Overview

The system is logically divided into three distinct tiers — user services, business services, and data services. This segmentation introduces flexible layers of abstraction between databases and the client applications that use them. Each tier is responsible for a different task, and when put together, they form a cohesive, cooperating system that is flexible, robust, and evolutionary.

• The user services tier contains the user interfaces. A custom client application has been written with Visual C++ to provide an easy-to-use interface for viewing, inserting, updating and deleting database records. The application interacts with the business services tier over TCP/IP in a secure manner.
  
• While the user-interface displays and retrieves data from the user, the business objects need to provide all the business functionality and capabilities required by the user interface. The business services tier contains the rules that describe how an operation should be completed, such as creating a record for a new member, or entering a payment on an invoice. The system uses Microsoft Transaction Server (MTS) as the business rules server to ensure that all of the business processing is done correctly. It serves as an intermediary between the client and the data storage.
  
• The data services tier is responsible for creating, updating, retrieving and deleting data from a data source. In many cases, it also includes more complex features, such as enforcement of relational integrity and other data-related rules. The system provides access to the data through the use of ActiveX Data Objects (ADO)

Security: Network

A very important aspect of this system is the level of security. Any distributed network application that transmits data over the internet should bahave properly in secure environments (such as a †VPN ) and itself employ the latest security technologies. To have privacy, the system needs to keep anyone except the intended recipient application from reading a message. Ensuring privacy usually involves some form of cryptography. To provide privacy, our system employes the latest cryptography libraries to scrambles messages such that the messages can be stored and transmitted securely. The following is a list of security requirements the system our system meets:

• Generating and exchanging symmetrical and asymmetrical encryption keys.
• Verifying and storing encrypted usernames and passwords that can be stored on non-secure media and still remain private.
• Establishing the integrity of data received by using Digital Signatures or Data Hashes
• Encoding and decoding request/response messages on both server and client software components while not affecting the overall responsiveness of the system.
• Working with more then one Cryptographic Service Provider (CSP)
• Enabling/disabling encryption protocols.

Security: Bussines Logic

Another important aspect of the enterprise application design is protection of data from unauthorized, accidental, or deliberate modification, destruction, or disclosure within an organization. The security measures responsible for guarding business objects have been coded into the very core of the software package at the lowest level which enables adding, suspending and changing access privileges for users quickly and painlessly. To enable tracking of suspicious activities the system monitors the most critical system tables and saves each transaction for later analysis.

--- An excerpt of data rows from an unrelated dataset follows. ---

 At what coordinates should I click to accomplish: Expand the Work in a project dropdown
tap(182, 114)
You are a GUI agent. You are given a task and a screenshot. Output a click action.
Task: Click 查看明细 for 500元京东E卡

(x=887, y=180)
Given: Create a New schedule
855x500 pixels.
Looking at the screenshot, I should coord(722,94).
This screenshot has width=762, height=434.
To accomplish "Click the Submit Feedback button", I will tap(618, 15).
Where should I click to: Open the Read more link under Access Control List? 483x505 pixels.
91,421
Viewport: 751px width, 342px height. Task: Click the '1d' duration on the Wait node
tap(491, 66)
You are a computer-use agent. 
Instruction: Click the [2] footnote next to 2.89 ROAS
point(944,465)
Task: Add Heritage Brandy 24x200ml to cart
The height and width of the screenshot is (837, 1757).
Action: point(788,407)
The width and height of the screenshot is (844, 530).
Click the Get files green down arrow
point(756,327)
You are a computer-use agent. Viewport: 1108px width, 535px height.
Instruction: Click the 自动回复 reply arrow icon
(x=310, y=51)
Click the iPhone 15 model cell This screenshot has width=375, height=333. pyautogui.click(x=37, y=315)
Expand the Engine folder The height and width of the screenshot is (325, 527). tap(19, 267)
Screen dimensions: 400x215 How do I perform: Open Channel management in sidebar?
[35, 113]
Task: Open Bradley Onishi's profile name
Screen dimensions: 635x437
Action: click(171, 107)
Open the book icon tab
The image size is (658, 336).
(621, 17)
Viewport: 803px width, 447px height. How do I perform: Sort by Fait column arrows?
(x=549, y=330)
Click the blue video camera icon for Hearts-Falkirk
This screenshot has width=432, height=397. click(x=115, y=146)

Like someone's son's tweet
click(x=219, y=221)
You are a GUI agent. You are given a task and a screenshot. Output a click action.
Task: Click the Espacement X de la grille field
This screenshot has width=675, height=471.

The security model itself mimics the horizontal (departments) and vertical (employment hierarchy) structure of a typical business. The changes to the organizational tables of the system are enforced on the server and client sides.

The following diagram depicts the key aspects of the business security implemented in the CyberBase software package

Network Protocols

CyberBase uses two protocols to exchange data between the client application and the server objects: SOAP and COM+. While COM+ is a preferred choice in the LAN environment, the SOAP protocol is mainly used to exchange messages securely over the internet. SOAP is a lightweight protocol intended for exchanging structured information in a decentralized, distributed environment such as our system. SOAP uses XML technologies to define an extensible messaging framework, which provides a message construct that can be exchanged over a variety of underlying protocols. The framework has been designed to be independent of any particular programming model and other implementation specific semantics. CyberDev has shifted its focus from customized client/server protocols to SAOP to solve some challenging real world issues that encumber the existing distributed architecture. The SOAP protocol is also one of the pillars bearing modern .NET applications.